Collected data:
########
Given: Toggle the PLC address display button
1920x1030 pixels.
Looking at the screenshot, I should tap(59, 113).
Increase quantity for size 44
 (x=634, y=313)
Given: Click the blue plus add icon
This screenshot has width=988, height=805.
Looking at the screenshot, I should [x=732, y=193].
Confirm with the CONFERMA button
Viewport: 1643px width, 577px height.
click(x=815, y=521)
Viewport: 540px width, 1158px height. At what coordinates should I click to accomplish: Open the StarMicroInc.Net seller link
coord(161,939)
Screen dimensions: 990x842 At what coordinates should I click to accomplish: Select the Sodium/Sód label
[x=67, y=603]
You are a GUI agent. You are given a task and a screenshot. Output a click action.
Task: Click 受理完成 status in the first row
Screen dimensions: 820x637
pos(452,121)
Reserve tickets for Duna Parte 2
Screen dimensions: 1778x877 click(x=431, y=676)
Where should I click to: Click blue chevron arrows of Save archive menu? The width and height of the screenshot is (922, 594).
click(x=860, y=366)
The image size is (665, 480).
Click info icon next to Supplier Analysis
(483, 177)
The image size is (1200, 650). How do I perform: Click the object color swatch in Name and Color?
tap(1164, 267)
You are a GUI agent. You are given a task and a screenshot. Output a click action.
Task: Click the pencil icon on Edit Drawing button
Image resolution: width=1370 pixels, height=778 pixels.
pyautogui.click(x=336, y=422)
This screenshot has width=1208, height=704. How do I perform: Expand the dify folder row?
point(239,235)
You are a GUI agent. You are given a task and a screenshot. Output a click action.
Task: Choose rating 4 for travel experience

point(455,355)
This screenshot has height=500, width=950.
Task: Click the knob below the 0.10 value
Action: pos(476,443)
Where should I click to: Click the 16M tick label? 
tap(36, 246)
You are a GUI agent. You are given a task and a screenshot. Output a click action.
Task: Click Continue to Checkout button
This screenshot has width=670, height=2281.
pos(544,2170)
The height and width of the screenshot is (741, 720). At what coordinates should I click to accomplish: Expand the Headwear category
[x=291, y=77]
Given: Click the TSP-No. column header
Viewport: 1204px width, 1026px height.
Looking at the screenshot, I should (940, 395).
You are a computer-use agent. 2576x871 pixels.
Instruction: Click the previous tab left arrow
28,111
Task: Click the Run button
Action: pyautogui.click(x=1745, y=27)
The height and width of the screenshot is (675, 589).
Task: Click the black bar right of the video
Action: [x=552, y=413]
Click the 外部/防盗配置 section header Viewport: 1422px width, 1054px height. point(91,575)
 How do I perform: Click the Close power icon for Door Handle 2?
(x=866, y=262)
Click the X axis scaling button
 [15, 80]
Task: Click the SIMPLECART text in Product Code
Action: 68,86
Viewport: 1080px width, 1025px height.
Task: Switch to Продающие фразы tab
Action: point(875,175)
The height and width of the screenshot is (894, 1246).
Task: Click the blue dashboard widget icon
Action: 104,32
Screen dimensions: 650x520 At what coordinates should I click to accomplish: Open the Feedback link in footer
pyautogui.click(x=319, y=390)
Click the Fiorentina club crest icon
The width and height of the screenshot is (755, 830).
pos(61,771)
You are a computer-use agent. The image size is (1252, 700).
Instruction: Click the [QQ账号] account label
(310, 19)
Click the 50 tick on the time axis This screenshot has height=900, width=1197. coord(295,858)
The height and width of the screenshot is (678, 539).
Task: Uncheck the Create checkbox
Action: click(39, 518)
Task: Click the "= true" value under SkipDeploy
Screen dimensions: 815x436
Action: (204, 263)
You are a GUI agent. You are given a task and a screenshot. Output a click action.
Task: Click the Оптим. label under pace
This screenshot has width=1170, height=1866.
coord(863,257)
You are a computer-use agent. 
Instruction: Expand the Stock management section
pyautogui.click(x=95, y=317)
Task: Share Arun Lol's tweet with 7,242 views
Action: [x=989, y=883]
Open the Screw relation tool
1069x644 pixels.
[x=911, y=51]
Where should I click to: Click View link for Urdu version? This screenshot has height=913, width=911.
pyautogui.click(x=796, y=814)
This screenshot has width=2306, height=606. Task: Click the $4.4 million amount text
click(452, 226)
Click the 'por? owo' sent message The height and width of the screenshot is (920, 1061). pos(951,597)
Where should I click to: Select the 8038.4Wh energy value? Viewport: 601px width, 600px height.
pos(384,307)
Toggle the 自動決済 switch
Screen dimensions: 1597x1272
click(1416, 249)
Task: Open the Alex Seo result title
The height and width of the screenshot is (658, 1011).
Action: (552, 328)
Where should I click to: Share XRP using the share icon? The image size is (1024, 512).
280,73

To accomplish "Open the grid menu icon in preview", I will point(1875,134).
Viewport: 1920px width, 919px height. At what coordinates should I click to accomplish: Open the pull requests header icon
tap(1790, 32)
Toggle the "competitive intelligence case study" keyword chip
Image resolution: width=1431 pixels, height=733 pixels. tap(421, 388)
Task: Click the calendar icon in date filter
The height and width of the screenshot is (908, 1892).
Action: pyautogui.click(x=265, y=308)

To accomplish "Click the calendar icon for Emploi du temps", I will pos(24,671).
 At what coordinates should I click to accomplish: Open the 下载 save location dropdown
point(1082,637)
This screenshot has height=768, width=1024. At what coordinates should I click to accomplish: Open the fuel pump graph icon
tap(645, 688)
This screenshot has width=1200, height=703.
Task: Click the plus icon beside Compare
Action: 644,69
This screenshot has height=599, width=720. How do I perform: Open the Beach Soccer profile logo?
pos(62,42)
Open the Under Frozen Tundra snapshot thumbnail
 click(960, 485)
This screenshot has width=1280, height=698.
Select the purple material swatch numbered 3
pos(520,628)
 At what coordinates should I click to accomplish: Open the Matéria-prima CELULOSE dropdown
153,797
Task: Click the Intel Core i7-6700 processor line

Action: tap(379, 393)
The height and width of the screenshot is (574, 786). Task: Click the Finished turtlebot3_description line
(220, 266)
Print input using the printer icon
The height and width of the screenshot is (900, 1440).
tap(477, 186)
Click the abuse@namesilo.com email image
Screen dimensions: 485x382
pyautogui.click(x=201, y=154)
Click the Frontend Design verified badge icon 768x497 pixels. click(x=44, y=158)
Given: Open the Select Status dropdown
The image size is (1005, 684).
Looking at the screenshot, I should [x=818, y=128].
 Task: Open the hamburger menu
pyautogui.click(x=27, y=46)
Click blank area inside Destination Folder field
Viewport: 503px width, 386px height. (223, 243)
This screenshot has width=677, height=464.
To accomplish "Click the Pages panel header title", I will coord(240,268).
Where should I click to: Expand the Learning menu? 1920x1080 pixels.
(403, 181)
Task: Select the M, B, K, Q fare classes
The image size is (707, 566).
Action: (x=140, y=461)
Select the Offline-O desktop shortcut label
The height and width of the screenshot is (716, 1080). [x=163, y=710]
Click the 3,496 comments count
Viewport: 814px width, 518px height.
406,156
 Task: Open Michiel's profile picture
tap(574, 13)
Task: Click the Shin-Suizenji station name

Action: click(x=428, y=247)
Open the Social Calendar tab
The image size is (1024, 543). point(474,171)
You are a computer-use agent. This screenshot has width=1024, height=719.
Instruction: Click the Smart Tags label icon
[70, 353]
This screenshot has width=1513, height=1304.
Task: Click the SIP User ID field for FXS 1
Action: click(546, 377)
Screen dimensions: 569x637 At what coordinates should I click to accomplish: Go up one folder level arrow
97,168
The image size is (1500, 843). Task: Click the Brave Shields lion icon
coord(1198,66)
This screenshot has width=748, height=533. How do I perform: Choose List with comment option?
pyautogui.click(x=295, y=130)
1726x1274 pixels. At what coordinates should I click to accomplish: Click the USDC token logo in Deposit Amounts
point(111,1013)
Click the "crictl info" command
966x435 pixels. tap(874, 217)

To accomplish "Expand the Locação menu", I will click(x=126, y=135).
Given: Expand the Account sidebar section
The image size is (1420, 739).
########
EXERCISE AIM: Every entry in the data should be returned exactly.

TASK ANSWER:
Given: Toggle the PLC address display button
1920x1030 pixels.
Looking at the screenshot, I should tap(59, 113).
Increase quantity for size 44
 (x=634, y=313)
Given: Click the blue plus add icon
This screenshot has width=988, height=805.
Looking at the screenshot, I should [x=732, y=193].
Confirm with the CONFERMA button
Viewport: 1643px width, 577px height.
click(x=815, y=521)
Viewport: 540px width, 1158px height. At what coordinates should I click to accomplish: Open the StarMicroInc.Net seller link
coord(161,939)
Screen dimensions: 990x842 At what coordinates should I click to accomplish: Select the Sodium/Sód label
[x=67, y=603]
You are a GUI agent. You are given a task and a screenshot. Output a click action.
Task: Click 受理完成 status in the first row
Screen dimensions: 820x637
pos(452,121)
Reserve tickets for Duna Parte 2
Screen dimensions: 1778x877 click(x=431, y=676)
Where should I click to: Click blue chevron arrows of Save archive menu? The width and height of the screenshot is (922, 594).
click(x=860, y=366)
The image size is (665, 480).
Click info icon next to Supplier Analysis
(483, 177)
The image size is (1200, 650). How do I perform: Click the object color swatch in Name and Color?
tap(1164, 267)
You are a GUI agent. You are given a task and a screenshot. Output a click action.
Task: Click the pencil icon on Edit Drawing button
Image resolution: width=1370 pixels, height=778 pixels.
pyautogui.click(x=336, y=422)
This screenshot has width=1208, height=704. How do I perform: Expand the dify folder row?
point(239,235)
You are a GUI agent. You are given a task and a screenshot. Output a click action.
Task: Choose rating 4 for travel experience

point(455,355)
This screenshot has height=500, width=950.
Task: Click the knob below the 0.10 value
Action: pos(476,443)
Where should I click to: Click the 16M tick label? 
tap(36, 246)
You are a GUI agent. You are given a task and a screenshot. Output a click action.
Task: Click Continue to Checkout button
This screenshot has width=670, height=2281.
pos(544,2170)
The height and width of the screenshot is (741, 720). At what coordinates should I click to accomplish: Expand the Headwear category
[x=291, y=77]
Given: Click the TSP-No. column header
Viewport: 1204px width, 1026px height.
Looking at the screenshot, I should (940, 395).
You are a computer-use agent. 2576x871 pixels.
Instruction: Click the previous tab left arrow
28,111
Task: Click the Run button
Action: pyautogui.click(x=1745, y=27)
The height and width of the screenshot is (675, 589).
Task: Click the black bar right of the video
Action: [x=552, y=413]
Click the 外部/防盗配置 section header Viewport: 1422px width, 1054px height. point(91,575)
 How do I perform: Click the Close power icon for Door Handle 2?
(x=866, y=262)
Click the X axis scaling button
 [15, 80]
Task: Click the SIMPLECART text in Product Code
Action: 68,86
Viewport: 1080px width, 1025px height.
Task: Switch to Продающие фразы tab
Action: point(875,175)
The height and width of the screenshot is (894, 1246).
Task: Click the blue dashboard widget icon
Action: 104,32
Screen dimensions: 650x520 At what coordinates should I click to accomplish: Open the Feedback link in footer
pyautogui.click(x=319, y=390)
Click the Fiorentina club crest icon
The width and height of the screenshot is (755, 830).
pos(61,771)
You are a computer-use agent. The image size is (1252, 700).
Instruction: Click the [QQ账号] account label
(310, 19)
Click the 50 tick on the time axis This screenshot has height=900, width=1197. coord(295,858)
The height and width of the screenshot is (678, 539).
Task: Uncheck the Create checkbox
Action: click(39, 518)
Task: Click the "= true" value under SkipDeploy
Screen dimensions: 815x436
Action: (204, 263)
You are a GUI agent. You are given a task and a screenshot. Output a click action.
Task: Click the Оптим. label under pace
This screenshot has width=1170, height=1866.
coord(863,257)
You are a computer-use agent. 
Instruction: Expand the Stock management section
pyautogui.click(x=95, y=317)
Task: Share Arun Lol's tweet with 7,242 views
Action: [x=989, y=883]
Open the Screw relation tool
1069x644 pixels.
[x=911, y=51]
Where should I click to: Click View link for Urdu version? This screenshot has height=913, width=911.
pyautogui.click(x=796, y=814)
This screenshot has width=2306, height=606. Task: Click the $4.4 million amount text
click(452, 226)
Click the 'por? owo' sent message The height and width of the screenshot is (920, 1061). pos(951,597)
Where should I click to: Select the 8038.4Wh energy value? Viewport: 601px width, 600px height.
pos(384,307)
Toggle the 自動決済 switch
Screen dimensions: 1597x1272
click(1416, 249)
Task: Open the Alex Seo result title
The height and width of the screenshot is (658, 1011).
Action: (552, 328)
Where should I click to: Share XRP using the share icon? The image size is (1024, 512).
280,73

To accomplish "Open the grid menu icon in preview", I will point(1875,134).
Viewport: 1920px width, 919px height. At what coordinates should I click to accomplish: Open the pull requests header icon
tap(1790, 32)
Toggle the "competitive intelligence case study" keyword chip
Image resolution: width=1431 pixels, height=733 pixels. tap(421, 388)
Task: Click the calendar icon in date filter
The height and width of the screenshot is (908, 1892).
Action: pyautogui.click(x=265, y=308)

To accomplish "Click the calendar icon for Emploi du temps", I will pos(24,671).
 At what coordinates should I click to accomplish: Open the 下载 save location dropdown
point(1082,637)
This screenshot has height=768, width=1024. At what coordinates should I click to accomplish: Open the fuel pump graph icon
tap(645, 688)
This screenshot has width=1200, height=703.
Task: Click the plus icon beside Compare
Action: 644,69
This screenshot has height=599, width=720. How do I perform: Open the Beach Soccer profile logo?
pos(62,42)
Open the Under Frozen Tundra snapshot thumbnail
 click(960, 485)
This screenshot has width=1280, height=698.
Select the purple material swatch numbered 3
pos(520,628)
 At what coordinates should I click to accomplish: Open the Matéria-prima CELULOSE dropdown
153,797
Task: Click the Intel Core i7-6700 processor line

Action: tap(379, 393)
The height and width of the screenshot is (574, 786). Task: Click the Finished turtlebot3_description line
(220, 266)
Print input using the printer icon
The height and width of the screenshot is (900, 1440).
tap(477, 186)
Click the abuse@namesilo.com email image
Screen dimensions: 485x382
pyautogui.click(x=201, y=154)
Click the Frontend Design verified badge icon 768x497 pixels. click(x=44, y=158)
Given: Open the Select Status dropdown
The image size is (1005, 684).
Looking at the screenshot, I should [x=818, y=128].
 Task: Open the hamburger menu
pyautogui.click(x=27, y=46)
Click blank area inside Destination Folder field
Viewport: 503px width, 386px height. (223, 243)
This screenshot has width=677, height=464.
To accomplish "Click the Pages panel header title", I will coord(240,268).
Where should I click to: Expand the Learning menu? 1920x1080 pixels.
(403, 181)
Task: Select the M, B, K, Q fare classes
The image size is (707, 566).
Action: (x=140, y=461)
Select the Offline-O desktop shortcut label
The height and width of the screenshot is (716, 1080). [x=163, y=710]
Click the 3,496 comments count
Viewport: 814px width, 518px height.
406,156
 Task: Open Michiel's profile picture
tap(574, 13)
Task: Click the Shin-Suizenji station name

Action: click(x=428, y=247)
Open the Social Calendar tab
The image size is (1024, 543). point(474,171)
You are a computer-use agent. This screenshot has width=1024, height=719.
Instruction: Click the Smart Tags label icon
[70, 353]
This screenshot has width=1513, height=1304.
Task: Click the SIP User ID field for FXS 1
Action: click(546, 377)
Screen dimensions: 569x637 At what coordinates should I click to accomplish: Go up one folder level arrow
97,168
The image size is (1500, 843). Task: Click the Brave Shields lion icon
coord(1198,66)
This screenshot has width=748, height=533. How do I perform: Choose List with comment option?
pyautogui.click(x=295, y=130)
1726x1274 pixels. At what coordinates should I click to accomplish: Click the USDC token logo in Deposit Amounts
point(111,1013)
Click the "crictl info" command
966x435 pixels. tap(874, 217)

To accomplish "Expand the Locação menu", I will click(x=126, y=135).
Given: Expand the Account sidebar section
The image size is (1420, 739).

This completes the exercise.